SUPPLIED MATERIAL:
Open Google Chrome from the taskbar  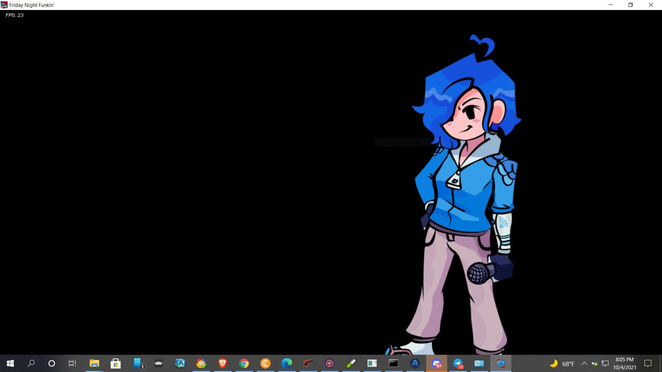point(244,363)
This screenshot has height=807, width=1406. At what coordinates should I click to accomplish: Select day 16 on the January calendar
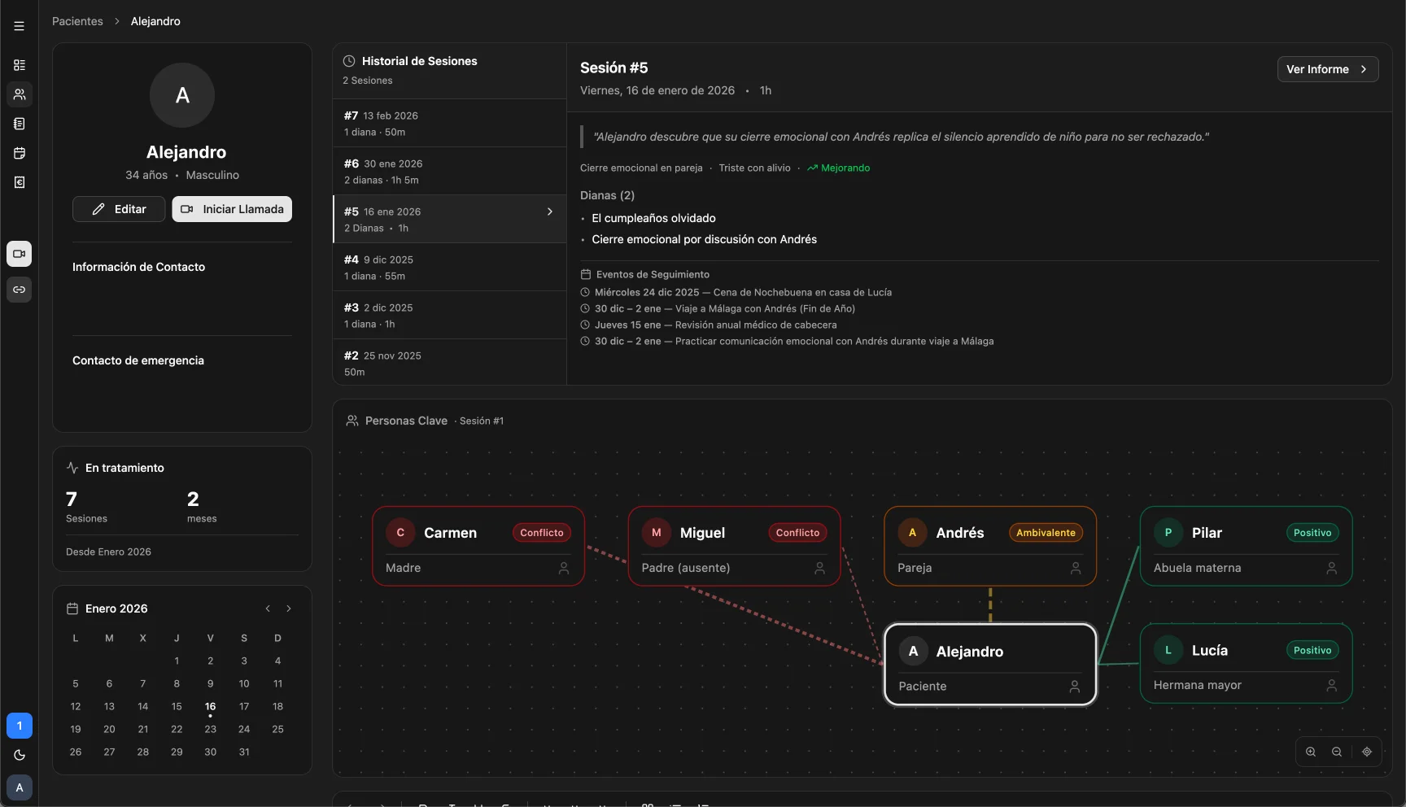coord(210,707)
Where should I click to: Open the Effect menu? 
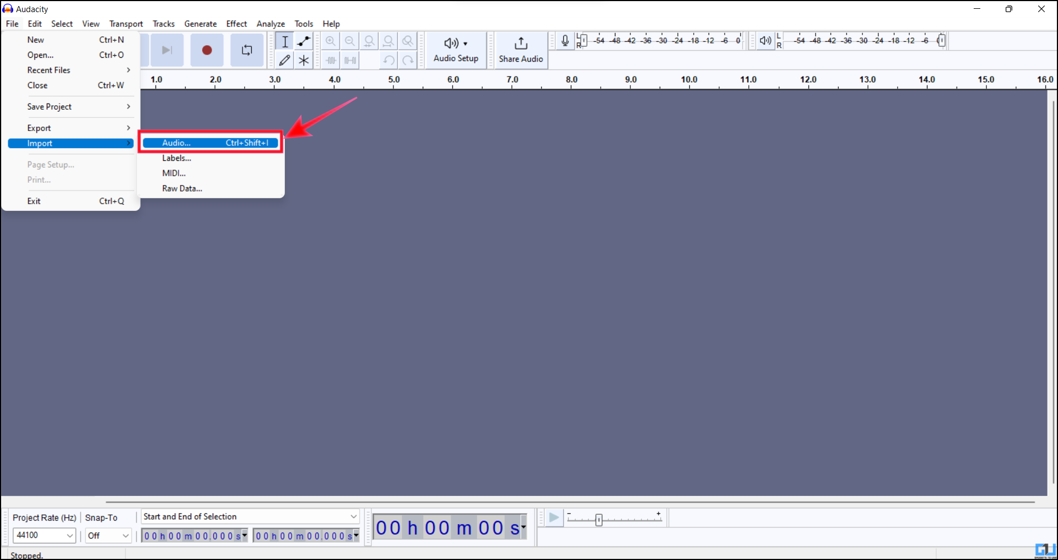click(236, 24)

DIRECTIONS FOR THIS TASK: Beginning with the line with "This screenshot has", repeat the entries above exactly, up to and including the last line, leaving out pictures.

COMPLETED TASK:
This screenshot has height=807, width=1406. At what coordinates should I click to accomplish: Select day 16 on the January calendar
coord(210,707)
Where should I click to: Open the Effect menu? 
click(236, 24)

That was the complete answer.